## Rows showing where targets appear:
····················

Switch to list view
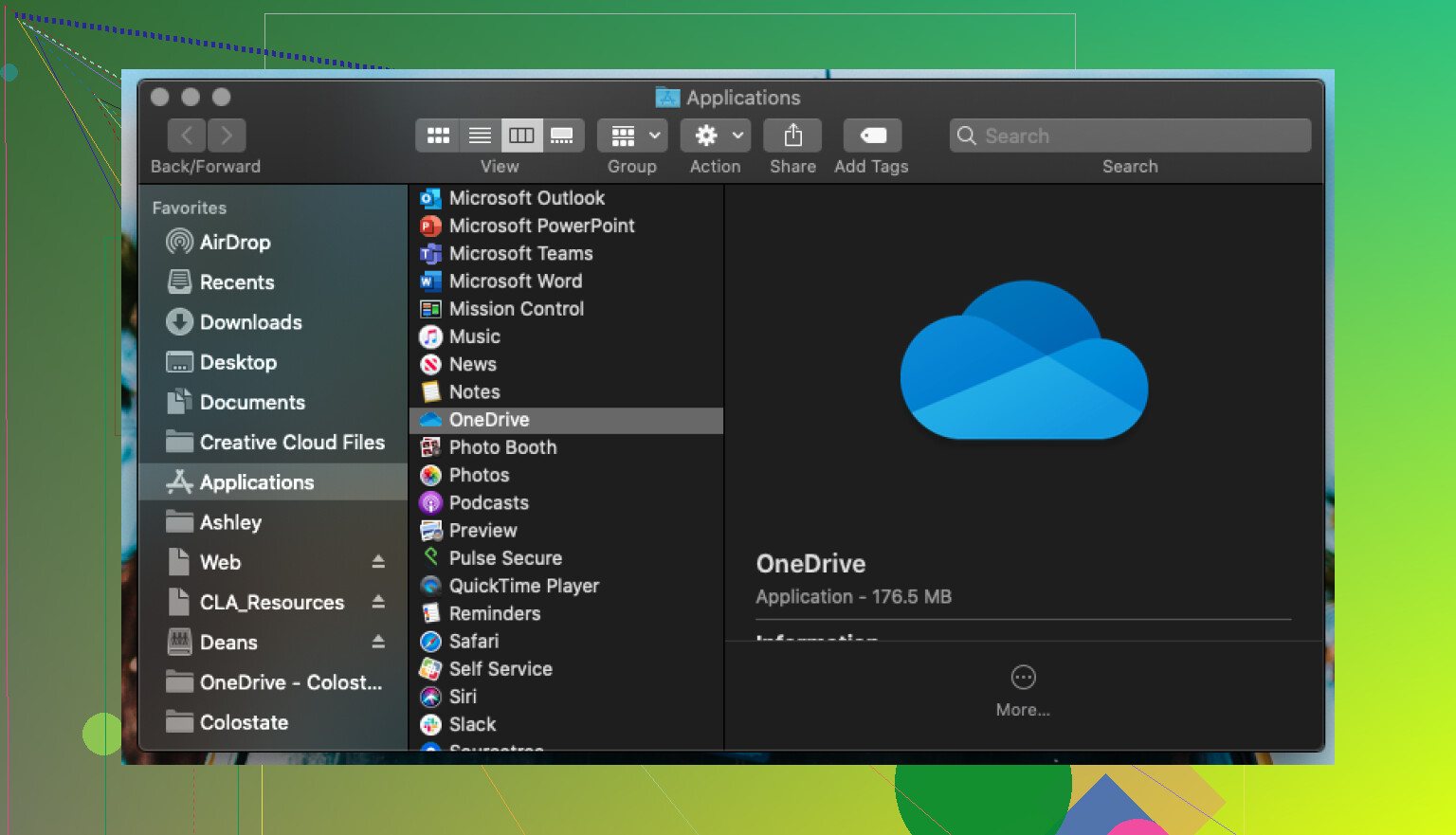This screenshot has height=835, width=1456. (x=480, y=136)
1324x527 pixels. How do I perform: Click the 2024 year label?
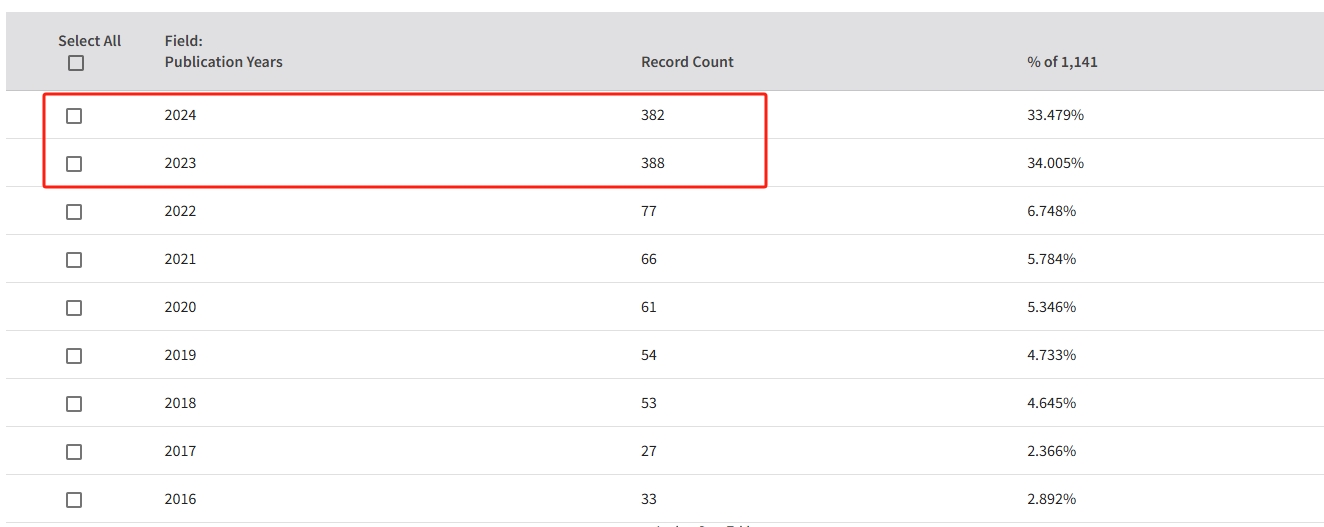pos(180,115)
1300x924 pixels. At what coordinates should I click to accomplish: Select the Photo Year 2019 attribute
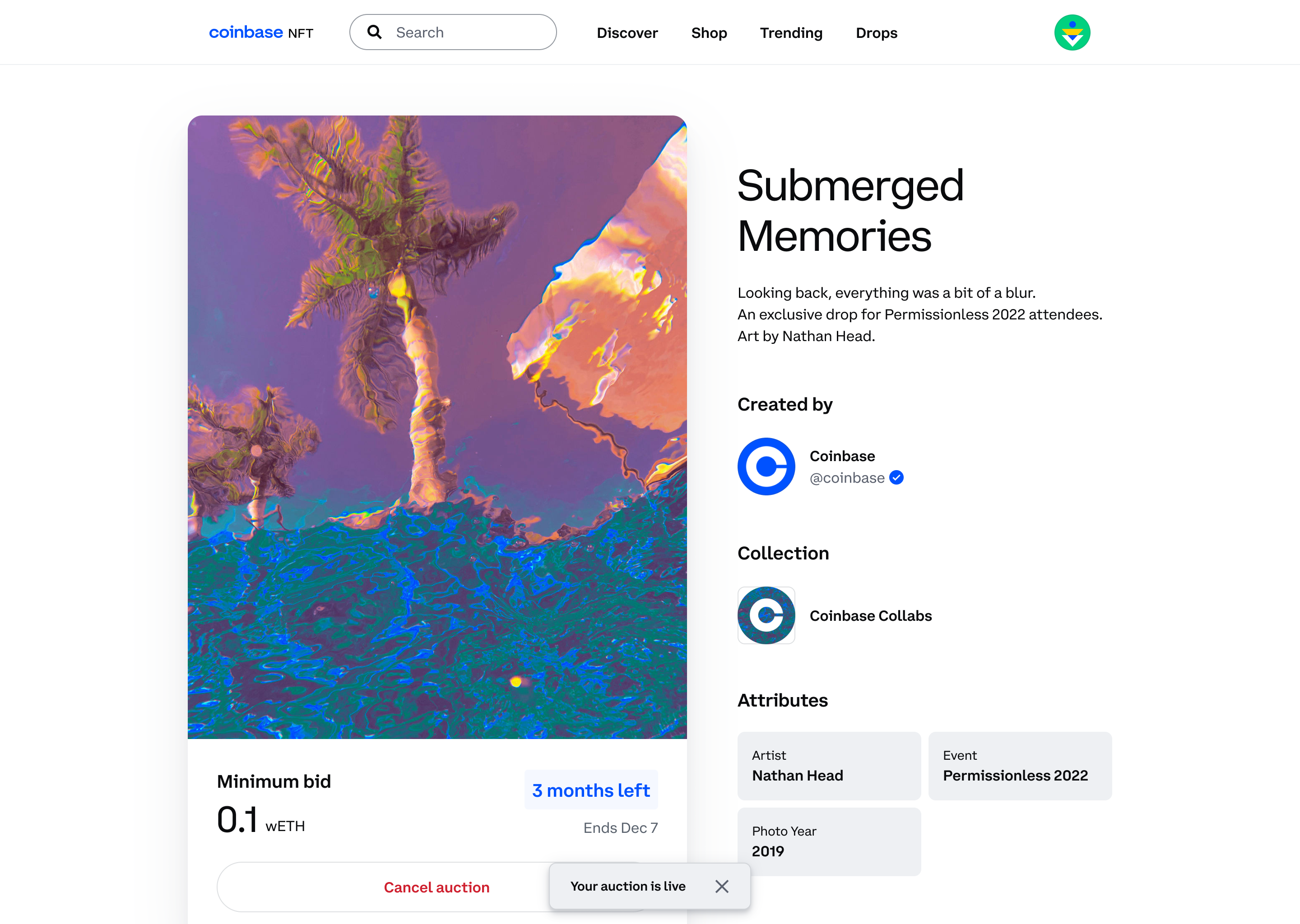[x=829, y=841]
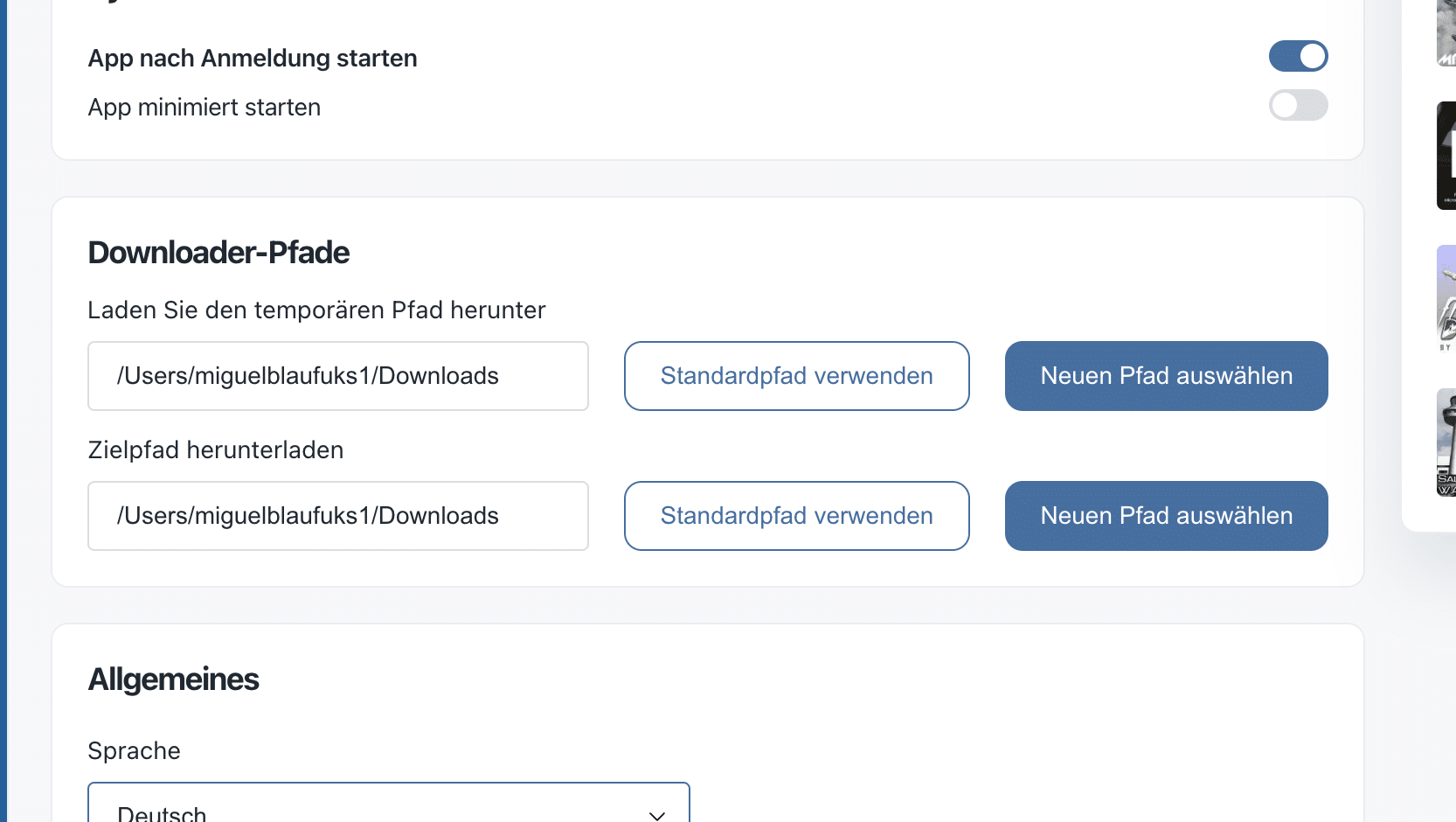
Task: Click the App nach Anmeldung starten label
Action: click(x=253, y=59)
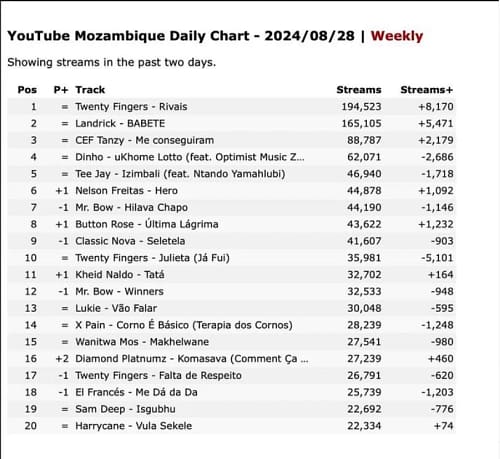This screenshot has height=459, width=500.
Task: Click the Pos column header
Action: (27, 90)
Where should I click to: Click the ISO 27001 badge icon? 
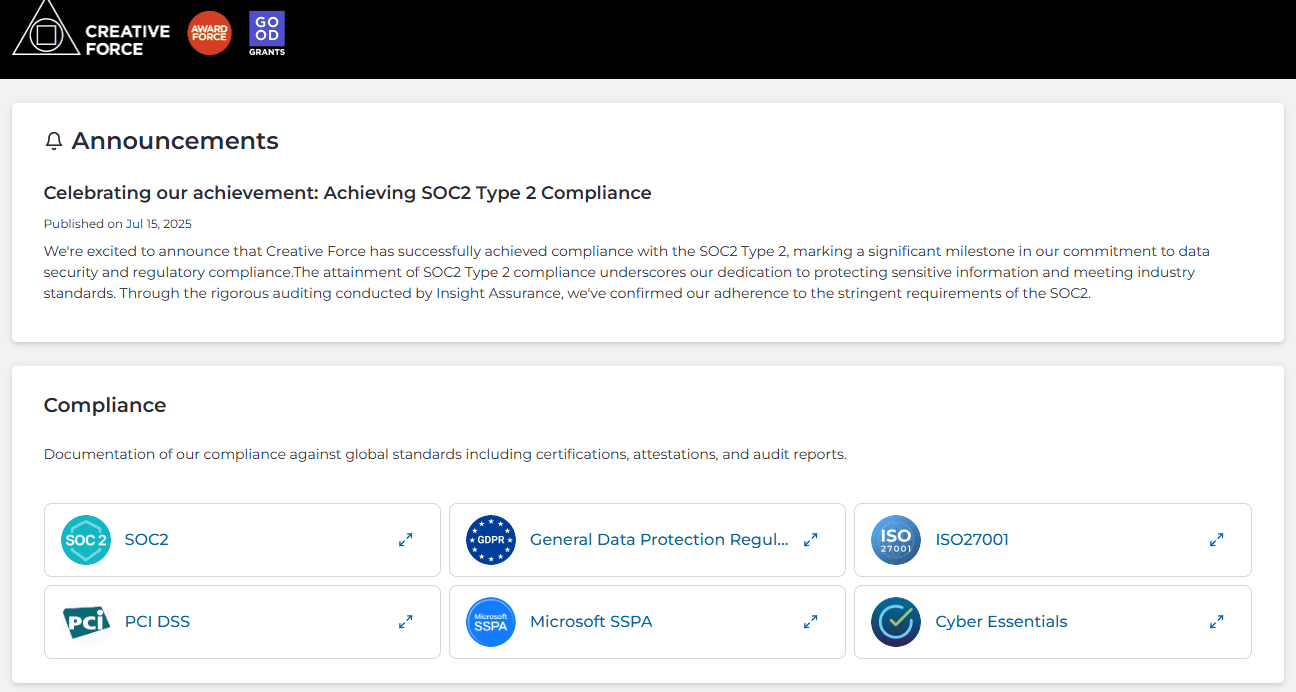[x=896, y=540]
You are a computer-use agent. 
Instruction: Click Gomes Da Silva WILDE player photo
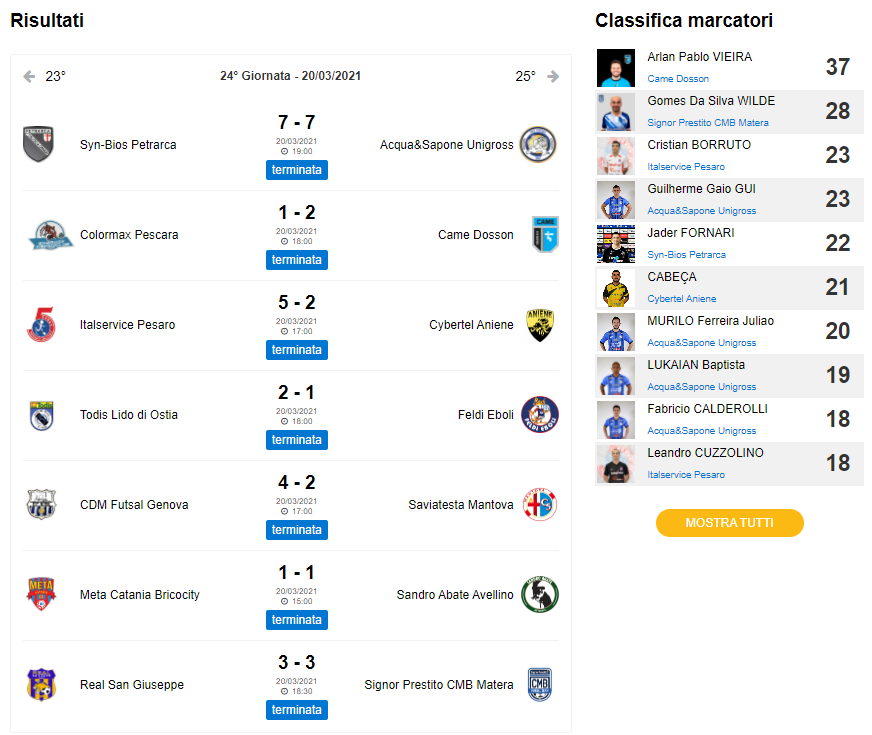point(616,112)
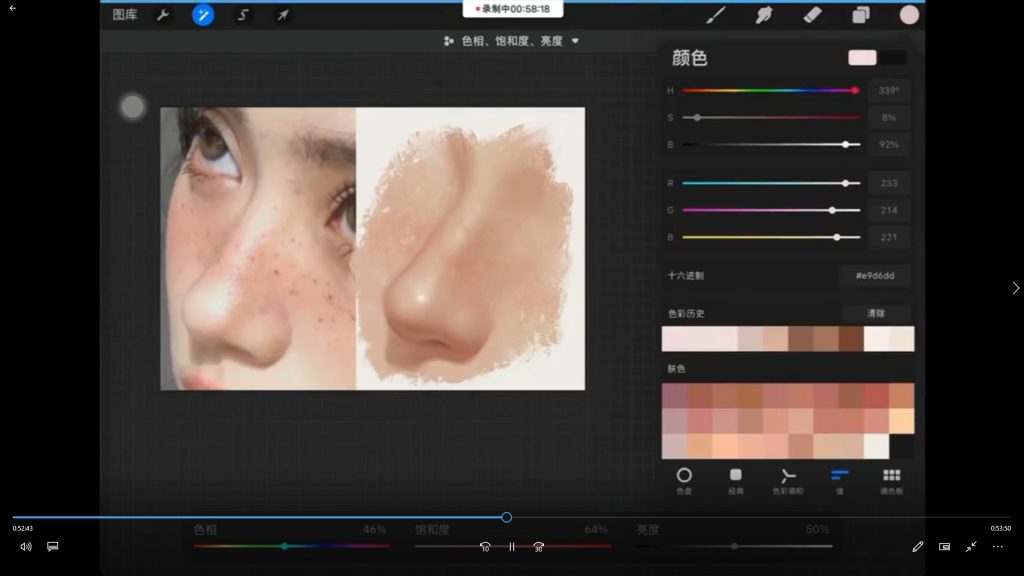Toggle video subtitles caption icon
Viewport: 1024px width, 576px height.
coord(53,546)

····················

## Requirement:
Can you return every line of the listing above word for word, leaving the pictures out?

## Answer to the exercise:
Switch to list view
This screenshot has height=835, width=1456. (x=480, y=136)
1324x527 pixels. How do I perform: Click the 2024 year label?
pos(180,115)
1300x924 pixels. At what coordinates should I click to accomplish: Select the Photo Year 2019 attribute
[x=829, y=841]
Task: Click the App nach Anmeldung starten label
Action: click(x=253, y=59)
This screenshot has height=459, width=500.
Task: Click the Pos column header
Action: (27, 90)
Where should I click to: Click the ISO 27001 badge icon? 
[x=896, y=540]
You are a computer-use agent. 
Instruction: Click Gomes Da Silva WILDE player photo
point(616,112)
Toggle video subtitles caption icon
Viewport: 1024px width, 576px height.
coord(53,546)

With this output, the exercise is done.